PROBLEM DESCRIPTION:
Down to the last line, output the records below exactly.

↓

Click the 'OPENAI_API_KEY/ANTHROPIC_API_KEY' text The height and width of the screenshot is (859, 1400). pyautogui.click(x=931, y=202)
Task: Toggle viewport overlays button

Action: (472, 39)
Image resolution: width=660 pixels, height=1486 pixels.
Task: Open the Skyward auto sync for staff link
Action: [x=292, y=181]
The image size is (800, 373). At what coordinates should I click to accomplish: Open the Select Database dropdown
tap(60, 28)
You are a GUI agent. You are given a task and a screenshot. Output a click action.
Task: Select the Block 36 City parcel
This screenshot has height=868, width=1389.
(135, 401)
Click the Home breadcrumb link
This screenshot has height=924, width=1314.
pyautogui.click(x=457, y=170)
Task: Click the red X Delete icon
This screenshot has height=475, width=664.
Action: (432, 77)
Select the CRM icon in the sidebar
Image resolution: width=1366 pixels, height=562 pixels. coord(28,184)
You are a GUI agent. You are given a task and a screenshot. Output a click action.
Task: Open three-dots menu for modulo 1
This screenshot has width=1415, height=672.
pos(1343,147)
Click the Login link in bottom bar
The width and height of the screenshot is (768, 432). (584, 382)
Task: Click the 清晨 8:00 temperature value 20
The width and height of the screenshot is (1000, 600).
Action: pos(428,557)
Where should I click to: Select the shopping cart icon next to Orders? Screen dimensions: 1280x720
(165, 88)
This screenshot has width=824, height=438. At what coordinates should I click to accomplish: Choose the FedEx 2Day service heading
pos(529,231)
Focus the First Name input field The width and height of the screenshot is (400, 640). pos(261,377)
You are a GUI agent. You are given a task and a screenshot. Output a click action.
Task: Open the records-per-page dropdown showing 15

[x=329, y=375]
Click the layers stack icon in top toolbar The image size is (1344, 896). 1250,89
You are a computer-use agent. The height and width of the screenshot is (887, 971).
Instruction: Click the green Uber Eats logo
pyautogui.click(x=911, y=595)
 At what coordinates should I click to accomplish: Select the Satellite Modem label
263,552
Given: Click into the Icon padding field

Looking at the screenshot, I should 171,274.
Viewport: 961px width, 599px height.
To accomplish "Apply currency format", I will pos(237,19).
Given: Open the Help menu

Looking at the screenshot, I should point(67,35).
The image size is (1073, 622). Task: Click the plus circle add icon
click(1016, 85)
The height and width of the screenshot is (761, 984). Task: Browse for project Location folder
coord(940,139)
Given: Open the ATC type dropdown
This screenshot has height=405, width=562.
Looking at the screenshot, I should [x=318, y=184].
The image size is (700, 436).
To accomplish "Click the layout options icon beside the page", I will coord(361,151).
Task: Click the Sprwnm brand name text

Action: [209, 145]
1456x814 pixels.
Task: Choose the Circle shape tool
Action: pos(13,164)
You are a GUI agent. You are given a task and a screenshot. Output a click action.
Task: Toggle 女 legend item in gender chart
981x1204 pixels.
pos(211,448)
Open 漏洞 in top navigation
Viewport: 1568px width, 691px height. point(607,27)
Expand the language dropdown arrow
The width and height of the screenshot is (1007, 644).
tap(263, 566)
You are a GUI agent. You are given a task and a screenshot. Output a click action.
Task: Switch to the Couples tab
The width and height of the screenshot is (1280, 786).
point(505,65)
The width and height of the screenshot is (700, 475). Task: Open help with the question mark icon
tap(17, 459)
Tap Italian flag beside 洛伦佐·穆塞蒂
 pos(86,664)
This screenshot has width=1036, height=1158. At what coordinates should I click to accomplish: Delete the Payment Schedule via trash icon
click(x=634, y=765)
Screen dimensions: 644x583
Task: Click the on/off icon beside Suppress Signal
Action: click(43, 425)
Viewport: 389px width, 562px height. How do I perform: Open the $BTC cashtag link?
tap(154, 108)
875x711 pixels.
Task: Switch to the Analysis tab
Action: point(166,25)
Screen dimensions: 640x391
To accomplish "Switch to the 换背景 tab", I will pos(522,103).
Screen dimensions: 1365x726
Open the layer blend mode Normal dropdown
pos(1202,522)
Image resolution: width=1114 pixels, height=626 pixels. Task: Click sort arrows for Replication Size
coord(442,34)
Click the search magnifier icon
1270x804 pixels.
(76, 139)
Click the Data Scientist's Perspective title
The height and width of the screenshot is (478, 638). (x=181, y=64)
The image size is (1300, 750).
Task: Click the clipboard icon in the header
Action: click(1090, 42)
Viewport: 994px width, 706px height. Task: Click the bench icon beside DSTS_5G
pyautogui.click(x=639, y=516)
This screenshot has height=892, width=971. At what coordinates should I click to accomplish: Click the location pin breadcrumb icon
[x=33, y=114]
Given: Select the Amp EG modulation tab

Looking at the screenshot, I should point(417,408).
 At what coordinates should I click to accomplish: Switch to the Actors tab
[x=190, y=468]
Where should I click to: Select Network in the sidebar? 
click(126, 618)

↑

WRITTEN SOLUTION:
Click the 'OPENAI_API_KEY/ANTHROPIC_API_KEY' text The height and width of the screenshot is (859, 1400). pyautogui.click(x=931, y=202)
Task: Toggle viewport overlays button

Action: (472, 39)
Image resolution: width=660 pixels, height=1486 pixels.
Task: Open the Skyward auto sync for staff link
Action: [x=292, y=181]
The image size is (800, 373). At what coordinates should I click to accomplish: Open the Select Database dropdown
tap(60, 28)
You are a GUI agent. You are given a task and a screenshot. Output a click action.
Task: Select the Block 36 City parcel
This screenshot has height=868, width=1389.
(135, 401)
Click the Home breadcrumb link
This screenshot has height=924, width=1314.
pyautogui.click(x=457, y=170)
Task: Click the red X Delete icon
This screenshot has height=475, width=664.
Action: (432, 77)
Select the CRM icon in the sidebar
Image resolution: width=1366 pixels, height=562 pixels. coord(28,184)
You are a GUI agent. You are given a task and a screenshot. Output a click action.
Task: Open three-dots menu for modulo 1
This screenshot has width=1415, height=672.
pos(1343,147)
Click the Login link in bottom bar
The width and height of the screenshot is (768, 432). (584, 382)
Task: Click the 清晨 8:00 temperature value 20
The width and height of the screenshot is (1000, 600).
Action: pos(428,557)
Where should I click to: Select the shopping cart icon next to Orders? Screen dimensions: 1280x720
(165, 88)
This screenshot has width=824, height=438. At what coordinates should I click to accomplish: Choose the FedEx 2Day service heading
pos(529,231)
Focus the First Name input field The width and height of the screenshot is (400, 640). pos(261,377)
You are a GUI agent. You are given a task and a screenshot. Output a click action.
Task: Open the records-per-page dropdown showing 15

[x=329, y=375]
Click the layers stack icon in top toolbar The image size is (1344, 896). 1250,89
You are a computer-use agent. The height and width of the screenshot is (887, 971).
Instruction: Click the green Uber Eats logo
pyautogui.click(x=911, y=595)
 At what coordinates should I click to accomplish: Select the Satellite Modem label
263,552
Given: Click into the Icon padding field

Looking at the screenshot, I should 171,274.
Viewport: 961px width, 599px height.
To accomplish "Apply currency format", I will pos(237,19).
Given: Open the Help menu

Looking at the screenshot, I should point(67,35).
The image size is (1073, 622). Task: Click the plus circle add icon
click(1016, 85)
The height and width of the screenshot is (761, 984). Task: Browse for project Location folder
coord(940,139)
Given: Open the ATC type dropdown
This screenshot has height=405, width=562.
Looking at the screenshot, I should [x=318, y=184].
The image size is (700, 436).
To accomplish "Click the layout options icon beside the page", I will coord(361,151).
Task: Click the Sprwnm brand name text

Action: [209, 145]
1456x814 pixels.
Task: Choose the Circle shape tool
Action: pos(13,164)
You are a GUI agent. You are given a task and a screenshot. Output a click action.
Task: Toggle 女 legend item in gender chart
981x1204 pixels.
pos(211,448)
Open 漏洞 in top navigation
Viewport: 1568px width, 691px height. point(607,27)
Expand the language dropdown arrow
The width and height of the screenshot is (1007, 644).
tap(263, 566)
You are a GUI agent. You are given a task and a screenshot. Output a click action.
Task: Switch to the Couples tab
The width and height of the screenshot is (1280, 786).
point(505,65)
The width and height of the screenshot is (700, 475). Task: Open help with the question mark icon
tap(17, 459)
Tap Italian flag beside 洛伦佐·穆塞蒂
 pos(86,664)
This screenshot has width=1036, height=1158. At what coordinates should I click to accomplish: Delete the Payment Schedule via trash icon
click(x=634, y=765)
Screen dimensions: 644x583
Task: Click the on/off icon beside Suppress Signal
Action: click(43, 425)
Viewport: 389px width, 562px height. How do I perform: Open the $BTC cashtag link?
tap(154, 108)
875x711 pixels.
Task: Switch to the Analysis tab
Action: point(166,25)
Screen dimensions: 640x391
To accomplish "Switch to the 换背景 tab", I will pos(522,103).
Screen dimensions: 1365x726
Open the layer blend mode Normal dropdown
pos(1202,522)
Image resolution: width=1114 pixels, height=626 pixels. Task: Click sort arrows for Replication Size
coord(442,34)
Click the search magnifier icon
1270x804 pixels.
(76, 139)
Click the Data Scientist's Perspective title
The height and width of the screenshot is (478, 638). (x=181, y=64)
The image size is (1300, 750).
Task: Click the clipboard icon in the header
Action: click(1090, 42)
Viewport: 994px width, 706px height. Task: Click the bench icon beside DSTS_5G
pyautogui.click(x=639, y=516)
This screenshot has height=892, width=971. At what coordinates should I click to accomplish: Click the location pin breadcrumb icon
[x=33, y=114]
Given: Select the Amp EG modulation tab

Looking at the screenshot, I should point(417,408).
 At what coordinates should I click to accomplish: Switch to the Actors tab
[x=190, y=468]
Where should I click to: Select Network in the sidebar? 
click(126, 618)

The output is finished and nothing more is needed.